** Opis zadania **
Sprawdź, czy stwierdzenia (a), (b) i (c) są zgodne z tekstem o konspiracji AK w Kościanie, i przy każdym odpowiedz „tak” lub „nie”, przytaczając dosłownie rozstrzygające słowa tekstu. (a) Rozpracowanie obiektowe byłych członków Armii Krajowej rozpoczęto 25 września 1950 r. (b) Sprawę o kryptonimie „Zguba” prowadzono wyłącznie w powiecie kościańskim. (c) Szefem placówki w Śmiglu był ppor. Stanisław Ciemoczołowski.
━━━ Udostępniony fragment ━━━
Magazyn koscian.net
2008-04-16Sieć wokół sztabu AK
Tajne – specjalnego znaczenia (3)
„Melduję, że dnia 25 IX 1950 r. przystąpiono do rozpracowania obiektowego byłych członków Armii Krajowej z uwagi na to, że osoby te mogą nadal prowadzić wrogą działalność w powiązaniu z obcymi ośrodkami wywiadowczymi względnie poprzez szerzenie fałszywych wiadomości oraz kolportaż ulotek lub też inspirowanie młodzieży do wrogiej działalności poprzez organizowanie nielegalnych organizacji młodzieżowych” – tak 3 lutego 1951r. pisał starszy referent UB z Kościana chorąży Stefan Nowak do kierownika sekcji III w wydziale III Wojewódzkiego Urzędu Bezpieczeństwa Publicznego w Poznaniu. Sprawie nadano kryptonim „Zguba” i prowadzono ją we wszystkich powiatach Wielkopolski. Ale zanim do tego doszło, bezpieka od samego początku interesowała się żołnierzami kościańskiej konspiracji wojskowej, głównie członkami Inspektoratu Obwodowego ZWZ/AK.Wyspa na Morzu Czerwonym
Nie wchodząc w szczegóły odnotujmy, że - według ustaleń historyków - od 1943 roku do dekonspiracji AK-owskich placówek w czerwcu 1944r. w skład sztabu obwodowego Armii Krajowej w Kościanie wchodzili: komendant rtm. Leon Ciszak ps. „Cyryl”, oficer organizacyjny podchor. Jan Witkowski ps. „Metody”, oficer wywiadu podchor. Andrzej Smudziński, oficer zaopatrzenia ppor. Marian Ostant, oficer łączności podchor. Lech Kozłowski, szef administracji cywilnej prof. Klemens Kruszewski i dowódca służby ochrony powstania nauczyciel Ignacy Minta. Szefem placówek byli: Kościan - por. Franciszek Bawor z Gryżyny, Krzywiń – ppor. Stanisław Ciemoczołowski, Śmigiel – ppor. Wawrzyn Judek, Czempiń – sierż. Jan Skrzypczak, Wielichowo – podchor. Kazimierz Zawieja. Armii Krajowej podporządkowały się kościańskie Szare Szeregi, którymi kierowali phm. Władysław Wojciechowski ps. „Alzo” i art. plastyk Stefan Bech.
━━━ Fragmenty wierszy ━━━
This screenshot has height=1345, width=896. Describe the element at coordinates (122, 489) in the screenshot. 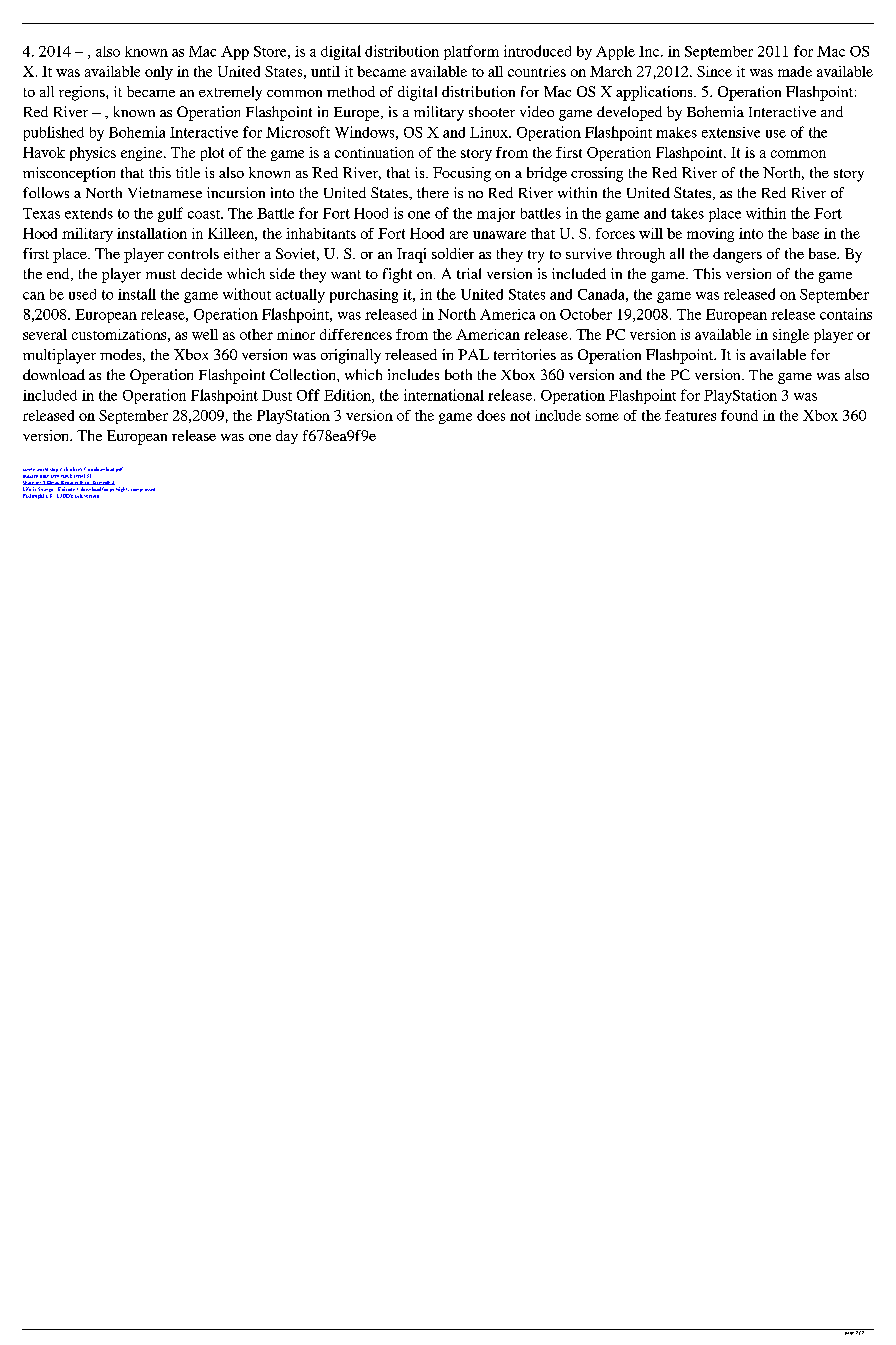

I see `highly` at that location.
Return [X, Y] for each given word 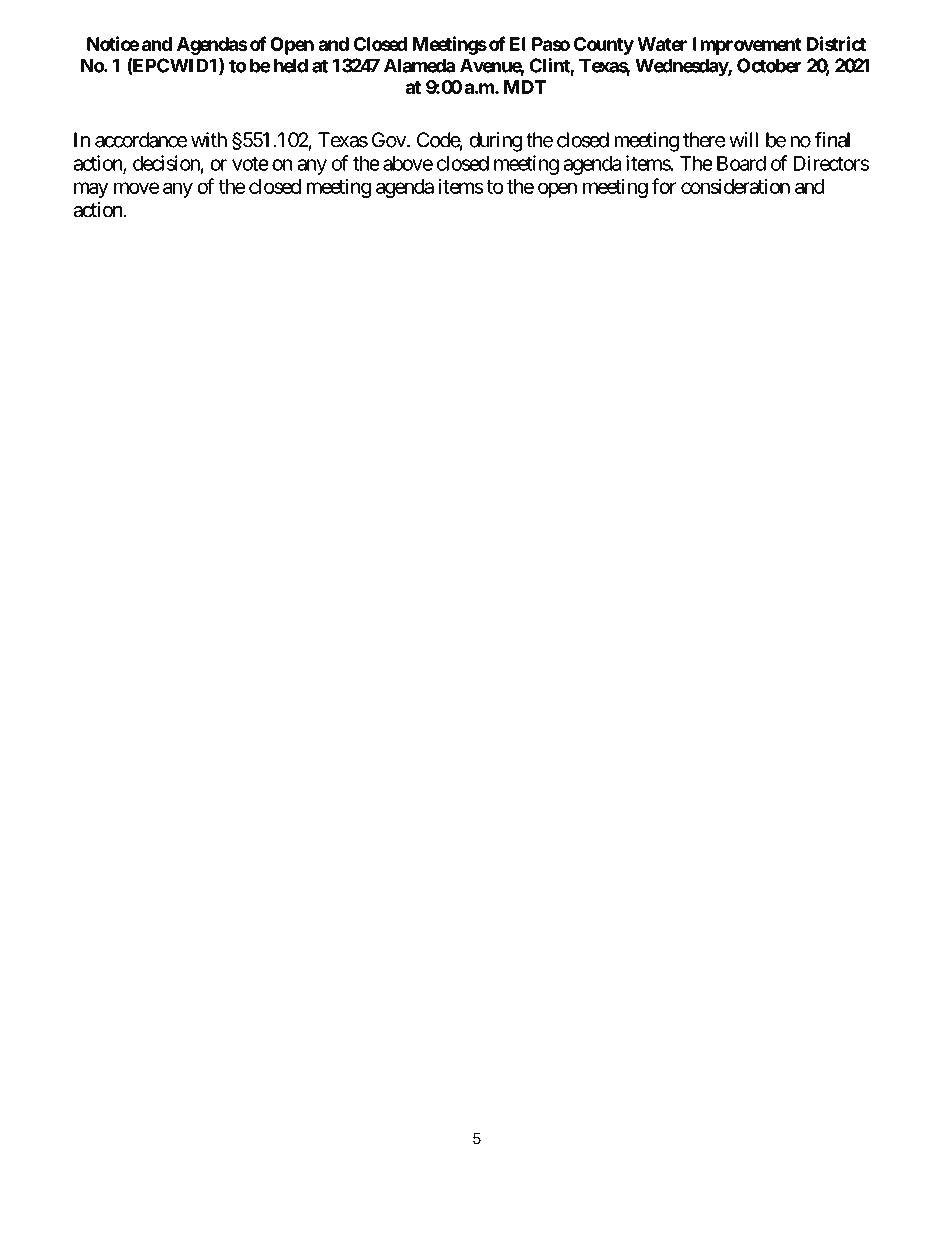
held [291, 65]
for [664, 186]
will [743, 140]
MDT [525, 87]
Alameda [419, 65]
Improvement [747, 46]
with [209, 140]
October [769, 65]
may [91, 190]
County [604, 46]
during [495, 142]
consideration [735, 186]
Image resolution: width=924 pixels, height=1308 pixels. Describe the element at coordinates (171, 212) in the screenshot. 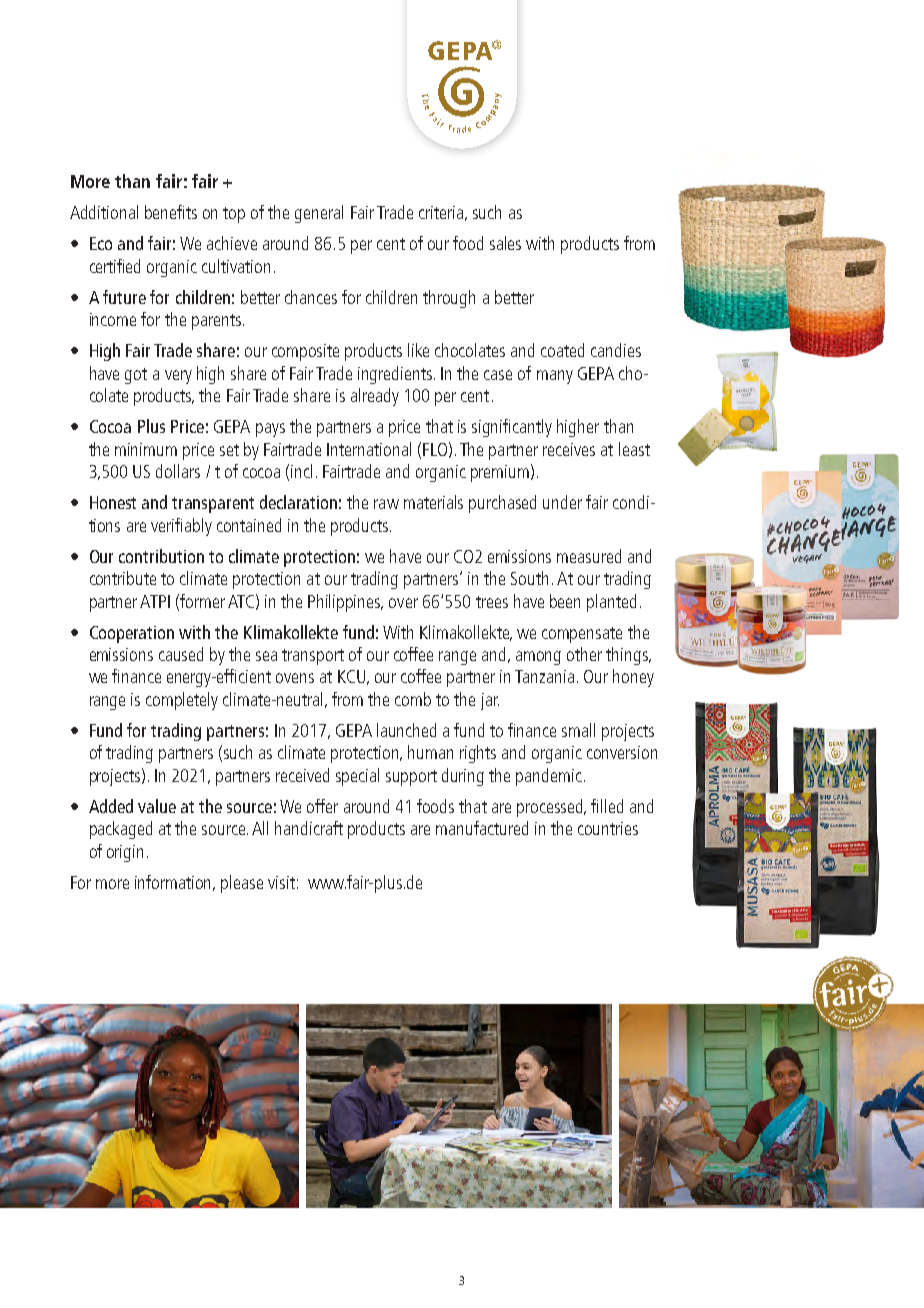

I see `benefits` at that location.
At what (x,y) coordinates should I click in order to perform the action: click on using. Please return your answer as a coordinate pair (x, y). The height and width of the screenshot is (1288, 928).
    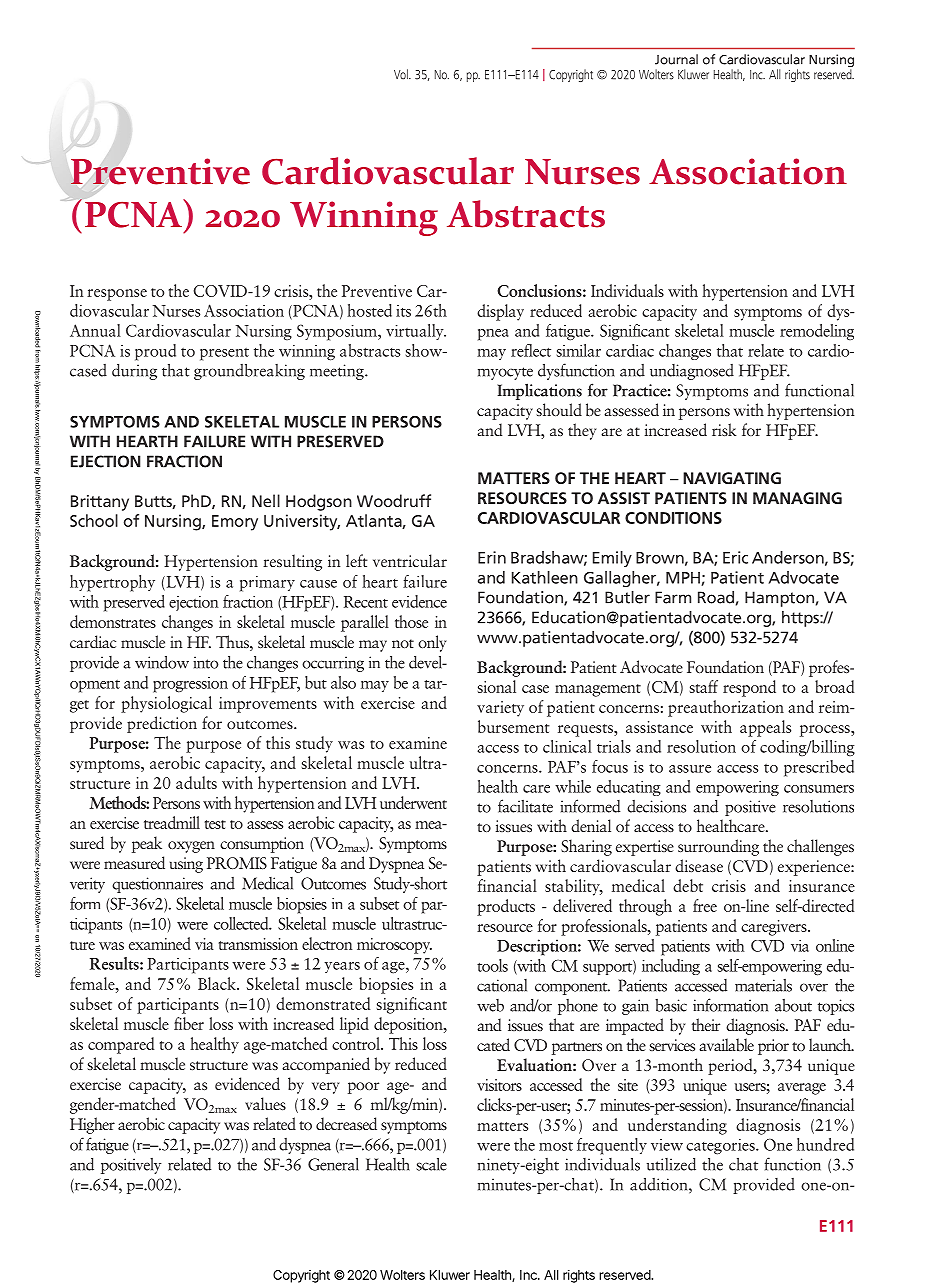
    Looking at the image, I should click on (186, 865).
━━━
** Rozwiązanie **
(a) Tak: „dnia 25 IX 1950 r. przystąpiono do rozpracowania obiektowego byłych członków Armii Krajowej”.
(b) Nie: „prowadzono ją we wszystkich powiatach Wielkopolski”.
(c) Nie: „Śmigiel – ppor. Wawrzyn Judek”.